Holocaust Museum Houston presents "Mandela: Struggle for Freedom"
The U.S. premiere of "Mandela: Struggle for Freedom," a rich sensory experience of imagery, soundscape, digital media and objects, explores the earthshaking fight for justice and human dignity in South Africa – and its relevance to issues of today. Visitors can experience the tiny cell where Nelson Mandela spent 18 of his 27 years in prison, take a stand in front of a giant 22-foot long by 9-foot tall armored vehicle, make a virtual protest poster on a digital light table, or enter a secret apartment for freedom fighters forced underground.
Among its many dramatic visual features, the exhibition replicates Mandela’s eight-foot by seven-foot prison cell. When entered, the cell becomes a digital theatre whose walls tell a story of repression and resilience. Other exhibition highlights include a 16-foot high “wall of laws” based solely on skin color, and original artifacts including police riot gear, tools of hard labor, letters written by Mandela, segregated swimming and toilet signs, and more.

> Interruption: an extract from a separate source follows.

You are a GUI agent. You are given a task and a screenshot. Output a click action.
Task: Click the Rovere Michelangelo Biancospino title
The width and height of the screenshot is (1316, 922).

Mandela’s unbreakable will inspired people around the globe to mobilize for human rights. Born 102 years ago, he was one of the most famous human rights defenders of the 20th century and the face of a movement against racial injustice that rocked the world. Mandela was released from prison on February 11, 1990 and continued the fight to abolish apartheid. Awarded the Nobel Peace Prize in 1993 jointly with South African President F.W. de Klerk, Mandela was elected South Africa’s president the following year during the country’s first democratic elections.